International ETF Arb.

Discussion in 'Trading' started by HezBallah, Jan 4, 2012.

  1. Hello everyone,

    I've been trying my best to independently figure out how certain firms (SIG, Jane, FNY's international arb desk) figure out where certain international ETFs should be priced when the actual markets are closed. For example, EEM trades in the US during 9:30 to 4pm. However, certain countries and stocks in EEM are not trading. How to you figure out the NAV or fair value of this thing? Apparently one thing that SIG and DRW focus on is the fair value of the ETF via some proprietary formula (I assume this formula is based on how the US did today, whether we are up or down, whether the dollar is up or down, etc.).
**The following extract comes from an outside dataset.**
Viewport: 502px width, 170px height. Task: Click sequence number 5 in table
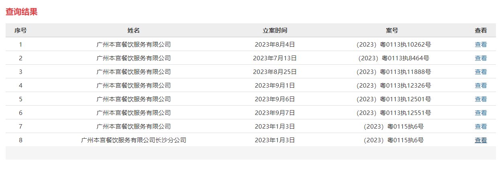click(20, 99)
    Where do I go from here?
     
  2. I realize my question is asking for answers without providing much. The least I can do is explain a bit about why I'm asking. I'm currently a trader at a small prop firm who specializes in domestic equity. I do fairly well but I worry that my niche is small and becoming quickly saturated. I want to expand my knowledge of trading into other areas and I've been trying my best to observe everything in the domestic markets... but I haven't been able to learn much about international arb or traders in other markets involving options. I simply don't have access to them at my firm. So... I came here.

    Also, I hope to provide some interesting discussion. I hope this can go somewhere.

    -Hezballah
     
  3. Just a wild guess but plain old supply and demand might be most of the pricing.

    Unless there is specific news on a stock(s) in the etf, then no one knows what it 'should' be trading at. There is no formula that can price what all the stocks will trade at tomorrow. So the price is set at trading equilibrium, the mm makes his spread, and everyones happy.
     
  4. Look at this paper on trading mutual funds with stale prices for some ideas:

    http://pages.stern.nyu.edu/~rwhitela/papers/fundtiming faj02.pdf

    I think I have seen 3 or 4 others like this, but don't remember anything with a dramatically different approach. Just brainstorming, if you can run regressions you can try building a model like theirs and adding some of the other factors you mentioned as "signal assets." The fact that the ETFs continue to trade while the markets for the underlyings are closed (unlike the mutual funds they use) opens up more possibilities. But SIG and the others may have thought of this already!
     
  5. bc1

    bc1

    Just a wild guess from me and no offense intended but there is something about your screen name which doesn't make you very inviting to join a discussion with lest we have to worry about every unknown car which parks in front of our houses should the discussion go south. De donde?